Open danielnapierski opened 1 year ago
@elizlee is working to download all of VG, hopefully completed by Tuesday. CC12M download is in process. We have almost 4M of the 12M images, hopefully completed this weekend. VizWiz is downloaded.
I am working to run captioning on a portion of VG now and expect to have those results by the EoD today. On Tuesday we can begin running caption on the entirety of VG if it is available. Otherwise on Tuesday we can start running captioning against the CC12M dataset by making some changes to the caption script to accommodate the different formats. We can also begin running against the VizWiz dataset at any time, and that requires some dev work to work with VizWiz dataset just as with the others.
I wrote caption.py for the CC12M dataset, then built the docker and ran this command on sagalg12
to caption 500 images from CC12M using Unified-IO:
docker run -it --gpus=1 -e WEBDATASET_FILE=/input/00000.tar -v /nas/gaia02/data/paper2023/cc12m/images:/input -v /nas/gaia02/users/napiersk/github/feb-14/unified-io-inference/output:/output -e SAMPLE_COUNT=500 unified-io-inference
The results are a TSV file with three columns ('ID', 'CC12M_Caption', 'Unified_IO_Caption')
/nas/gaia02/data/paper2023/results/draft/cc12m-unified-io-output-500-20230220.tsv
The unified-io isi saga-cluster demo does more than baseline captioning, it also does object detection.
The task here would be to write a script (or otherwise implement a feature) to be included in the docker build that allows the docker to run only captioning. The output would need to be recorded/logged.
Object Detection branch:
https://github.com/isi-vista/unified-io-inference/blob/object-detection/Dockerfile
https://github.com/isi-vista/unified-io-inference/blob/object-detection/run.py
The Object Detection branch has a Dockerfile that defines the entry point to run.py.
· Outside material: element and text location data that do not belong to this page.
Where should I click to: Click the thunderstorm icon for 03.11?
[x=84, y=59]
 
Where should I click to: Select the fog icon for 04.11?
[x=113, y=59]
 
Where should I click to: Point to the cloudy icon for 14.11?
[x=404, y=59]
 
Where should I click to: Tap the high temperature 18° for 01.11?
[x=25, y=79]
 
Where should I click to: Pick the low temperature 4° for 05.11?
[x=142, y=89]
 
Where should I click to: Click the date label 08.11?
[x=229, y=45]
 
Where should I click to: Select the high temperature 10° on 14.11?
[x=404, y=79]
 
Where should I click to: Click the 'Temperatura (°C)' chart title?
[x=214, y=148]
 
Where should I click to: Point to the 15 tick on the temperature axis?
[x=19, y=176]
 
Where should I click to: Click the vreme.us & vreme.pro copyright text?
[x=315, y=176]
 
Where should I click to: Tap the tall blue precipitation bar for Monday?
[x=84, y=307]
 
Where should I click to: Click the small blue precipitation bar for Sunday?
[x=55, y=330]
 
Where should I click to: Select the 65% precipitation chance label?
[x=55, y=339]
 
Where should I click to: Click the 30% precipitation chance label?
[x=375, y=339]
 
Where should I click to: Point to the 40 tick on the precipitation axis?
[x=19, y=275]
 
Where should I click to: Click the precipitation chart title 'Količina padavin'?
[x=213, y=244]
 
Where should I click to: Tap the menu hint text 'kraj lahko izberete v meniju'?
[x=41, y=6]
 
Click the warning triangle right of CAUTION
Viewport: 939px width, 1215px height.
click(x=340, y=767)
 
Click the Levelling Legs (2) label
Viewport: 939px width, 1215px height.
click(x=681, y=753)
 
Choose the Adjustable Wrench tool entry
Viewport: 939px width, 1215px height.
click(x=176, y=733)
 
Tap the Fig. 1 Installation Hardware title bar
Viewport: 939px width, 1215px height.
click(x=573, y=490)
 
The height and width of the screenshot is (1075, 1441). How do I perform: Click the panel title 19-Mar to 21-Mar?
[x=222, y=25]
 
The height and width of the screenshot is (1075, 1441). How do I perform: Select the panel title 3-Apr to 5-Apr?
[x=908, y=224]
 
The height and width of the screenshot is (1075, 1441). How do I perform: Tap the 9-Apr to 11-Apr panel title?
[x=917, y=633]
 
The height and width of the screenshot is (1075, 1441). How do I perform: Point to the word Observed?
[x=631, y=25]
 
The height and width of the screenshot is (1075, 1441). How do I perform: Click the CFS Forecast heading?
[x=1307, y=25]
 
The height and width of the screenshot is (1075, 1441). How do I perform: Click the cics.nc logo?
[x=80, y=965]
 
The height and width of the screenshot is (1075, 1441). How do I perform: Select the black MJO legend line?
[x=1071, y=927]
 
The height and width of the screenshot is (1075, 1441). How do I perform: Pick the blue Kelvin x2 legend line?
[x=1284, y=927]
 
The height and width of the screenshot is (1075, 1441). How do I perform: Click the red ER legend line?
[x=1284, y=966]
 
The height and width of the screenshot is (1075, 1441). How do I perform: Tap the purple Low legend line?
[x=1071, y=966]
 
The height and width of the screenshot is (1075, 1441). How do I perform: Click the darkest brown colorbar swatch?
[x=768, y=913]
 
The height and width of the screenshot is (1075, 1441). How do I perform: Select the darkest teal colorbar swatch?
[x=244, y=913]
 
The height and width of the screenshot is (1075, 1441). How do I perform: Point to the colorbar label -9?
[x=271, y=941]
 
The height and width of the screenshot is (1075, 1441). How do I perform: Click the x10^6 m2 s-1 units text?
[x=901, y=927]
To run only captioning, a
caption.py
script could be written. That script could be passed as an argument to the docker execution to run that script instead of the entrypoint (run.py).caption.py
would load the model and send only the captioning prompt to each image listed in a file.I explored the visual_genome dataset and found the associated Python tools worked in a 3.6 env but not the more current 3.9. This presented a challenge for including in the existing docker image which only has a single env. This can be addressed today by adding another env.
I explored using vizwiz tools and started reading JSON caption annotations in a script but did not yet complete that.